Matshidiso Moeti, diretora regional da OMS para África, adiantou que os países africanos têm dedicado, até agora, mais atenção às doenças infecciosas, como pneumonias, doenças respiratórias, HIV/SIDA, malária ou diarreias, os problemas mais prevalentes naquele continente, mas começam a surgir doenças crónicas como a diabetes, hipertensão, doenças cardiovasculares e cancro.

“Estas novas doenças estão a emergir com muita força e complicam ainda mais o grave quadro das doenças infecciosas”, declarou a responsável aos jornalistas, à margem do 5.º Congresso Nacional de Doenças Tropicais, que decorre até 12 de abril, no Instituto de Higiene e Medicina Tropical, em Lisboa.

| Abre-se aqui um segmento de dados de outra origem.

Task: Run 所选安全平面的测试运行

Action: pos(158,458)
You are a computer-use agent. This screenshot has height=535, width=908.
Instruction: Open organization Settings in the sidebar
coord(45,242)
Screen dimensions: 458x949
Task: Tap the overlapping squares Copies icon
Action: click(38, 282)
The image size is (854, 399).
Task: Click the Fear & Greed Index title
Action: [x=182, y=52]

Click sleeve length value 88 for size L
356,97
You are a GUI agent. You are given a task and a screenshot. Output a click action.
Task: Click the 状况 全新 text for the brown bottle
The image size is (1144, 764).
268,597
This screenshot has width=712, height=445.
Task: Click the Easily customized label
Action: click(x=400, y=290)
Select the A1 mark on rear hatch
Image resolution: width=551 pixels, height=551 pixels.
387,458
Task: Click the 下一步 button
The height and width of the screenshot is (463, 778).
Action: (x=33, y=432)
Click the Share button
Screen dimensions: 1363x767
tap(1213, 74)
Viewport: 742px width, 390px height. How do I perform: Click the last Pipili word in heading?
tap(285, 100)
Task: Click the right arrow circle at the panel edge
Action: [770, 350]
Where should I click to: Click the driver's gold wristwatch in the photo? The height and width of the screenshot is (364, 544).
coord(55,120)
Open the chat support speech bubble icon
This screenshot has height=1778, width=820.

A responsável da OMS afirmou que tem sido desenvolvido programas para melhorar o acesso aos cuidados de saúde primários, com resultados positivos a nível da prevenção do HIV e da imunização de crianças, que permitiu diminuir a mortalidade infantil, mas salientou que os níveis de vacinação têm estagnado.

Segundo Matshidiso Moeti, tal como tem acontecido nos países ocidentais, já há muitos pais que recusam a vacinação por temerem os efeitos secundários.

A médica identificou o financiamento e a insuficiência de fundos como um dos principais problemas dos sistemas de saúde, mas acrescentou que também é preciso saber como investir os fundos para maximizar o impacto na melhoria da saúde.

Deu como exemplo os hospitais, que “são importantes para ter cuidados especializados”, mas devem ser financiados de forma eficiente para que “não consumam uma fatia desproporcionada dos cuidados de saúde”.

Além disso, para promover a saúde “não basta o trabalho do Governo, também é preciso o envolvimento da comunidade”, salientou a diretora regional da OMS, destacando o papel da educação na promoção de estilos de vida saudáveis.

O abastecimento de água e as redes de saneamento foram outros dos fatores que Matshidiso Moeti considerou importantes para a melhoria da saúde.